Plug in these numbers and you will find that only D satisfies the condition.

if n has to be a multiple of 5, and p and q are prime numbers ( prime numbers are not divisible by any other number except 1 and themselves) then, p or q must contain 5 as a factor).

We can not say that only p or q will have 5 as a factor.

N= is a factor of 5 Therefore we know that either P or Q must have 5 as prime factor.

We know want to know which equation is a multiple of 25. Which means when broken into it's primes there must be 5x5.

A. p^2 - doesn't guarantee as Q could have contained the 5 B. q^2 - doesn't guarantee as P could have contained the 5 C. pq - doesn't guarantee as 1 and not both might have contained the 5 D. p^2q^2 - with n equation we know 1 variable contained a 5 now we can guarantee one contains 2 5's E. p^3q - doesn't guarantee as Q could have contain the 5

If n is a multiple of 5 and n = p^2q, then obviously p should be a multiple of 5, as p and q are prime numbers. So p^2 and p^2q^2 will both be multiples of 25. What is the source for this question?

If n is a multiple of 5 and n = p^2q, then obviously p should be a multiple of 5, as p and q are prime numbers. So p^2 and p^2q^2 will both be multiples of 25. What is the source for this question?
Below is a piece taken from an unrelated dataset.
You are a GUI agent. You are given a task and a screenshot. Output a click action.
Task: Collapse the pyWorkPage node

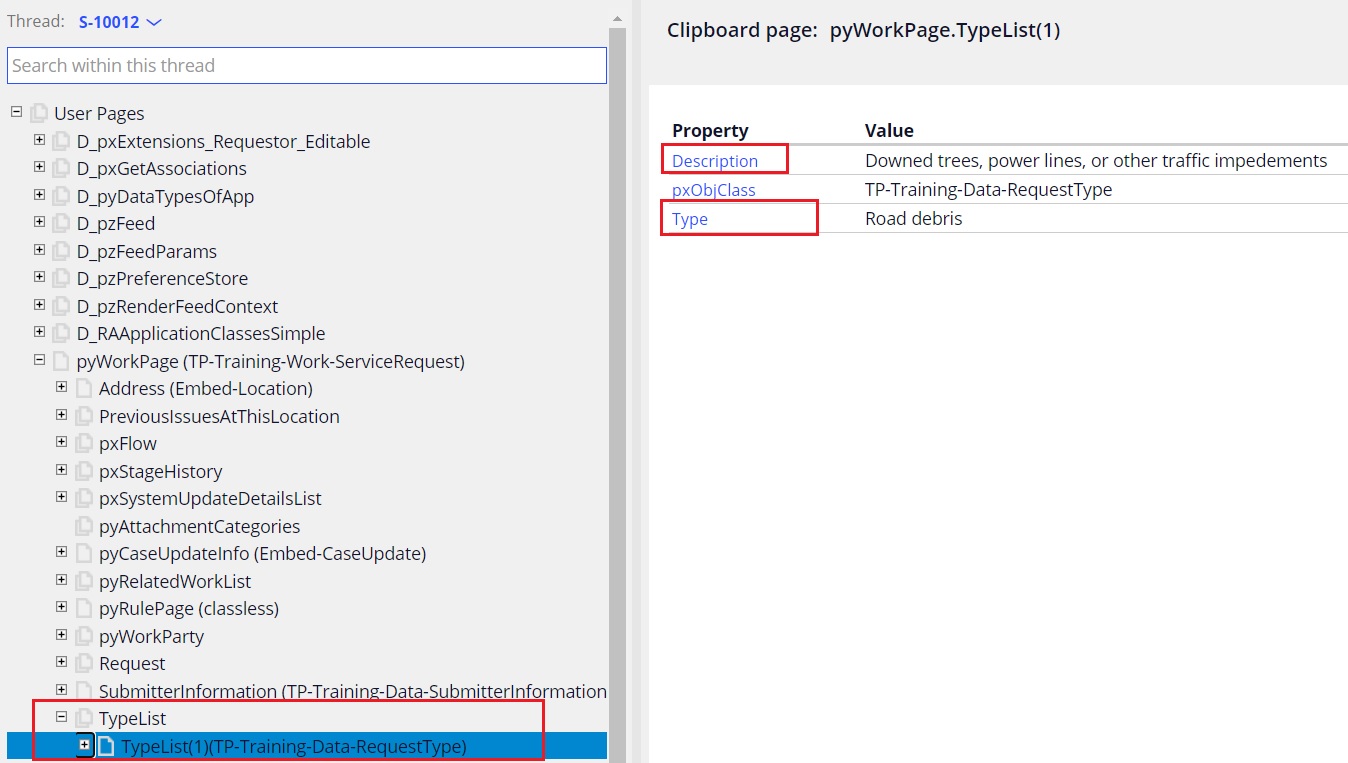click(39, 360)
Based on the answer choices, it is not \(n=p^{2q}\) but \(n={p^2} \times q\). If it was \(n=p^{2q}\), then like you said both choices must be multiples of 25. By the way, that what I thought too. But then I screened the answer choices and figured out there must be something wrong with my reading of the formula

Thanks to another GMAT Club member, I have just discovered this valuable topic, yet it had no discussion for over a year. I am now bumping it up - doing my job. I think you may find it valuable (esp those replies with Kudos).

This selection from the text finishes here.